* **Tasks to carry out**:
1. In the beef-boner passage below, set down the words from "Gideon Lester introduces Slaughter" up to and including "a beef-boner’s hands.".
2. Using the beef-boner passage below, decide whether each statement agrees with it, answering yes or no and quoting the words that settle it: (a) According to the statistics, beef-boners make forty cents an hour. (b) The passage says a beef-boner's cut will always heal. (c) A gash results when the hand slips up on the blade.
-- Start of Passage --
Gideon Lester introduces Slaughter City

He is a beef-boner, and that is a dangerous trade, especially when you are on piecework and trying to earn a bride. Your hands are slippery, and your knife is slippery, and you are toiling like mad, when somebody happens to speak to you, or you strike a bone. Then your hand slips up on the blade, and there is a fearful gash. And that would not be so bad, only for the deadly contagion. The cut may heal, but you never can tell. There are learned people who can tell you out of the statistics that beef-boners make forty cents an hour, but, perhaps, these people have never looked into a beef-boner’s hands.
-- End of Passage --
-- Start of Raw data --
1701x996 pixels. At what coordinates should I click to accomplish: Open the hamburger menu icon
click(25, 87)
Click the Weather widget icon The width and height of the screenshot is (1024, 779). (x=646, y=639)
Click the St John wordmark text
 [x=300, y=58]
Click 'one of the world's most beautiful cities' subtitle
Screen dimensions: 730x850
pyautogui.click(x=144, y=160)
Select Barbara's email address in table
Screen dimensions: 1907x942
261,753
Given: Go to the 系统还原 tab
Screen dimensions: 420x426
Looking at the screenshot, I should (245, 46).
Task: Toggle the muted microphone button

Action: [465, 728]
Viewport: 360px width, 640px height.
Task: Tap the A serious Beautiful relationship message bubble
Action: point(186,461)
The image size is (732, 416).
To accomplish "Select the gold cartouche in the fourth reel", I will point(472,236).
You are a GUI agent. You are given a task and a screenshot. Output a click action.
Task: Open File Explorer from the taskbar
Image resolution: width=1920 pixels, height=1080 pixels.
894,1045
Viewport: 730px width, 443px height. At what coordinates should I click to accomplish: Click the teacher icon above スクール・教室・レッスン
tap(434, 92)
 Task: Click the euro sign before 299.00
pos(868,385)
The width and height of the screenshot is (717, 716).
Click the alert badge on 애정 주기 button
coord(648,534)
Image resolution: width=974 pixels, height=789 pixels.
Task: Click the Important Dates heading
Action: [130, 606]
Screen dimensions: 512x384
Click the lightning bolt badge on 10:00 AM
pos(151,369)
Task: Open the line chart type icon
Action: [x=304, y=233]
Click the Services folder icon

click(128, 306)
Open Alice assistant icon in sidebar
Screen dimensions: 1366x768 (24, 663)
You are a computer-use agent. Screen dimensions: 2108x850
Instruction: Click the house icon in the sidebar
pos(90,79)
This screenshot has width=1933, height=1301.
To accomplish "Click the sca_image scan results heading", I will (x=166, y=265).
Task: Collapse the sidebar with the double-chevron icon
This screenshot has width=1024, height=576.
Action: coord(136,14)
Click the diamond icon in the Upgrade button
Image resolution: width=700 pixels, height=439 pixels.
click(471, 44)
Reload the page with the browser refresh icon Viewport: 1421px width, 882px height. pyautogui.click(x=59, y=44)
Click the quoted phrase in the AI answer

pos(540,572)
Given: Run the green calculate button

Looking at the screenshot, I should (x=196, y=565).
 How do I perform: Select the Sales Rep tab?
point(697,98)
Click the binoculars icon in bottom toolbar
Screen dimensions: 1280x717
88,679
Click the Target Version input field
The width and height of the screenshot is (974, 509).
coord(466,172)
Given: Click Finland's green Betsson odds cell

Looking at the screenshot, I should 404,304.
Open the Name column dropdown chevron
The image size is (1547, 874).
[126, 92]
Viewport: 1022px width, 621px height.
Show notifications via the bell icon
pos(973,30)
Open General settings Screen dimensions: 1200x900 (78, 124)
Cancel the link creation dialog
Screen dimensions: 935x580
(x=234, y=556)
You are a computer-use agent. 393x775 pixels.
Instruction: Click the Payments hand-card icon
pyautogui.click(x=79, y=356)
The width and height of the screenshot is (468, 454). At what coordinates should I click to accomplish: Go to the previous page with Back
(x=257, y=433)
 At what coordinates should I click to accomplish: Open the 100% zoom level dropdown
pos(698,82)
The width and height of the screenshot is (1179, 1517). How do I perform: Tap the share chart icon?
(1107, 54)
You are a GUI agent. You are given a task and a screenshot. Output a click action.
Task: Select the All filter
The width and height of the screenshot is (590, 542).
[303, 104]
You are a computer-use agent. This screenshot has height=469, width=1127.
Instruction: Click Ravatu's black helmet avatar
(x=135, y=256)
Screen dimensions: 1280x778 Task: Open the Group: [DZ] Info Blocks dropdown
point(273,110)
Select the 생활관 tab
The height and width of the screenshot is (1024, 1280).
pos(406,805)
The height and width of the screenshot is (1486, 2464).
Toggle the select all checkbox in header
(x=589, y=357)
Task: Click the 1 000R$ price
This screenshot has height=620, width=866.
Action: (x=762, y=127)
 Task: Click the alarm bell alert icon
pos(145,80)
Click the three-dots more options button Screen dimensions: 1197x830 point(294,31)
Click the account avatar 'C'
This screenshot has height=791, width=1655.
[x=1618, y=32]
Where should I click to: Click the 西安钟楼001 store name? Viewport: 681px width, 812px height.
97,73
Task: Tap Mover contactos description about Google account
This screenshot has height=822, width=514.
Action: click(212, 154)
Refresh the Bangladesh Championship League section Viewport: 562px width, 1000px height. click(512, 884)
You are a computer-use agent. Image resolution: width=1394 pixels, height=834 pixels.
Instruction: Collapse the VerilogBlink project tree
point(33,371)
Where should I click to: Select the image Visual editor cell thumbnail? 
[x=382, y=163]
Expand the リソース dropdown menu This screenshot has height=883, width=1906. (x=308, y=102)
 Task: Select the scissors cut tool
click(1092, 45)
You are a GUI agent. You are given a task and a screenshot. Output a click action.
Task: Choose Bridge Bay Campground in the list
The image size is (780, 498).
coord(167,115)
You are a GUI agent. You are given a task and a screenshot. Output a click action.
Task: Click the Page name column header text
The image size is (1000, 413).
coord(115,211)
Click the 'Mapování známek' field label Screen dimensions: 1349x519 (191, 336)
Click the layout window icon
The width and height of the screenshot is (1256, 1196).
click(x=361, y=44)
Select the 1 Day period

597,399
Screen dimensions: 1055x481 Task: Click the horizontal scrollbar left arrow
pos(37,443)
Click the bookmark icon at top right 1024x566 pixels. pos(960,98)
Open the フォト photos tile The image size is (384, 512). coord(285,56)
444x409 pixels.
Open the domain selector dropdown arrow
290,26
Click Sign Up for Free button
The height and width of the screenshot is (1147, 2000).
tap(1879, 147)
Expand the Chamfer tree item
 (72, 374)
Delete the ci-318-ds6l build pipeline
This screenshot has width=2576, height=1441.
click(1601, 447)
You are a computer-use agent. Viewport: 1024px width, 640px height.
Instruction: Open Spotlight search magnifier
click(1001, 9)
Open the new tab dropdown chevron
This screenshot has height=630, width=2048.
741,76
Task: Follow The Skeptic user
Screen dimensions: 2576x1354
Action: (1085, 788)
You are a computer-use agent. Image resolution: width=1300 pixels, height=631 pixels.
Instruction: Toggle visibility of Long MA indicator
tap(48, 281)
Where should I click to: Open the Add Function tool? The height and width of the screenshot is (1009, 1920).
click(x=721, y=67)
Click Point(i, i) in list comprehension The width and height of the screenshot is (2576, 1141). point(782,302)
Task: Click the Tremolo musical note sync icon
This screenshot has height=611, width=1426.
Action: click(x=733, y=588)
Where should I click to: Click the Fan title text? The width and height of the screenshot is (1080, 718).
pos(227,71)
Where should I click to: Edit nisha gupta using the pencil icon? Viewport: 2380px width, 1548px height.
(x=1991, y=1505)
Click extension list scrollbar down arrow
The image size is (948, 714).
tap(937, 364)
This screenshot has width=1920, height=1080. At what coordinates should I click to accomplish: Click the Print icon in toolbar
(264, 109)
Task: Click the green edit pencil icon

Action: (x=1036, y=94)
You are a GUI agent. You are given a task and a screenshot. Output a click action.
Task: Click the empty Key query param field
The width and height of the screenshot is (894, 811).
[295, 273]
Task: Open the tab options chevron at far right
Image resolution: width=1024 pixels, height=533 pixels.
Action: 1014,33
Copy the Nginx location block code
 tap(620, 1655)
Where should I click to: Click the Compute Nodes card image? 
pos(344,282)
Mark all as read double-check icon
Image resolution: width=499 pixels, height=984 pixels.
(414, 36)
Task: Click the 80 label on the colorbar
-- End of Raw data --
* **Answers to the problems**:
1.
Gideon Lester introduces Slaughter City

He is a beef-boner, and that is a dangerous trade, especially when you are on piecework and trying to earn a bride. Your hands are slippery, and your knife is slippery, and you are toiling like mad, when somebody happens to speak to you, or you strike a bone. Then your hand slips up on the blade, and there is a fearful gash. And that would not be so bad, only for the deadly contagion. The cut may heal, but you never can tell. There are learned people who can tell you out of the statistics that beef-boners make forty cents an hour, but, perhaps, these people have never looked into a beef-boner’s hands.

2.
(a) Yes: "beef-boners make forty cents an hour"
(b) No: "The cut may heal, but you never can tell."
(c) Yes: "Then your hand slips up on the blade, and there is a fearful gash."